BERLIN,  (Reuters) - Russian spies are targeting the  German energy sector to help Russian firms gain commercial  advantages, the head of Germany’s domestic counter-espionage  unit said yesterday.

“The Russian intelligence services, keeping up with their  government’s changing information needs, have intensified  efforts in recent years to investigate German firms illegally,”  Burkhard Even, told Die Welt am Sonntag newspaper.

The director of Counter-Intelligence at the Federal Office  for the Protection of the Constitution, said the spying was  aimed mostly at information on alternative and renewable energy  and efforts to increase efficiency. European energy interests,  diversification plans, and Germany’s economic situation were  also espionage targets.

Last month Interior Minister Wolfgang Schaeuble also noted,  when presenting his ministry’s 2008 security report, that Russia  and China were stepping up espionage efforts and Internet  attacks on German companies.

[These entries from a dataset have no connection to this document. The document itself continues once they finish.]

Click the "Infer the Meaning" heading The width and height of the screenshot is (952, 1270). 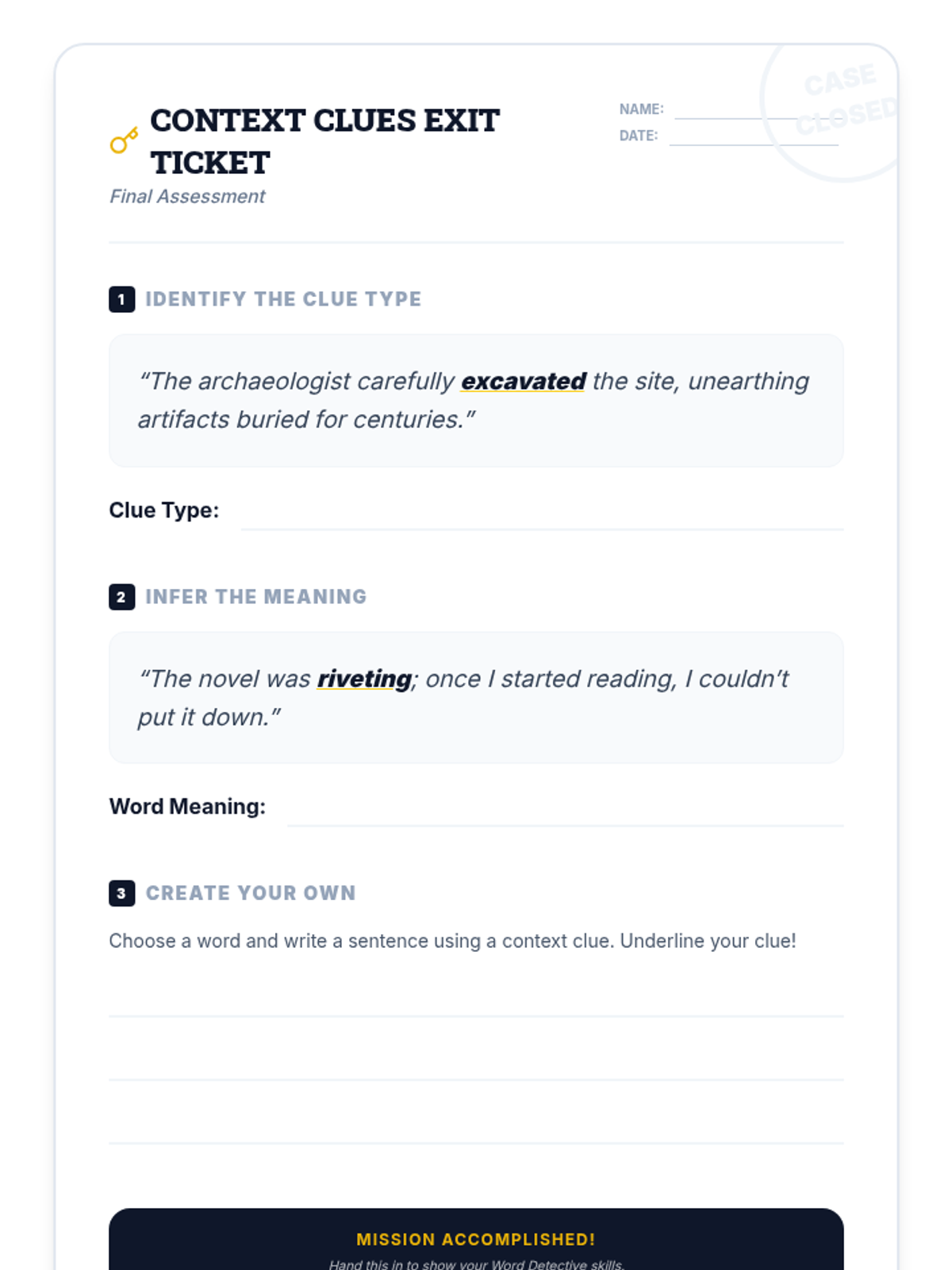255,597
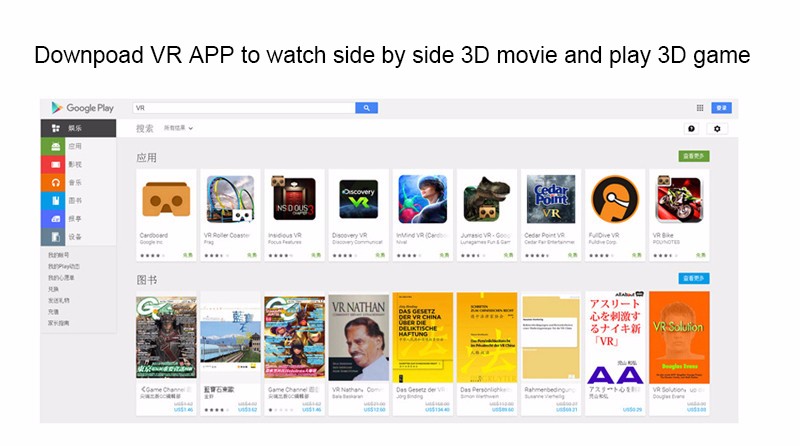Click the blue sign-in button
800x446 pixels.
pyautogui.click(x=721, y=108)
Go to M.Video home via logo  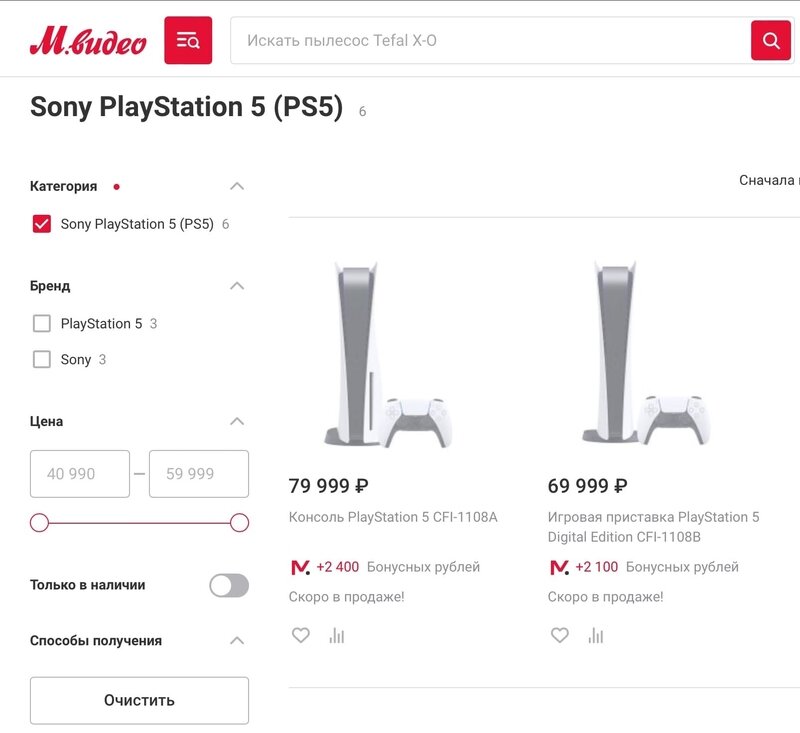[x=88, y=41]

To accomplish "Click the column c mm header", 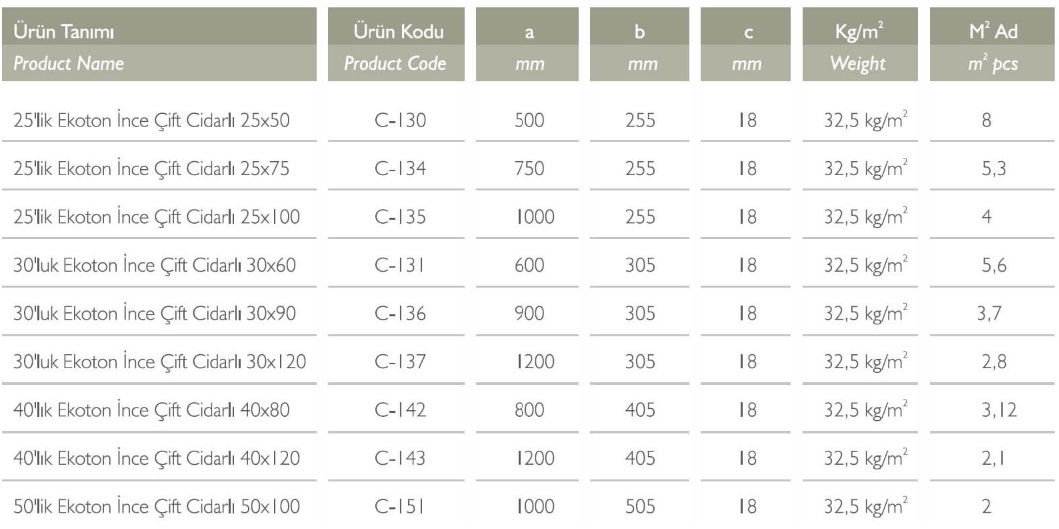I will (x=746, y=45).
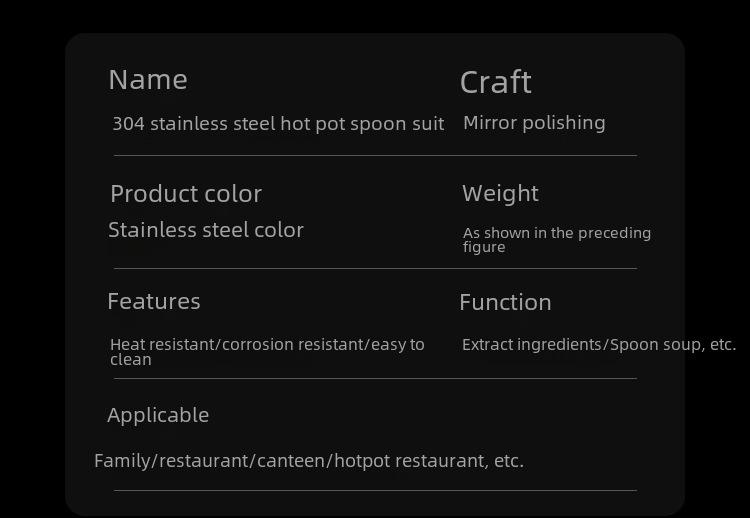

Last year a German court convicted a former employee of  European aeronautic defence and space company EADS of selling  information on civilian helicopters to Russian intelligence.

Moscow’s Foreign Intelligence Service (SVR), smaller than  its military intelligence service but successor to part of the  Soviet KGB, is the body analysts say covers economic matters.

The head of the unit, Mikhail Fradkov, is a former Prime  Minister and economics expert appointed by former President  Vladimir Putin, himself a former KGB spy during the Cold War.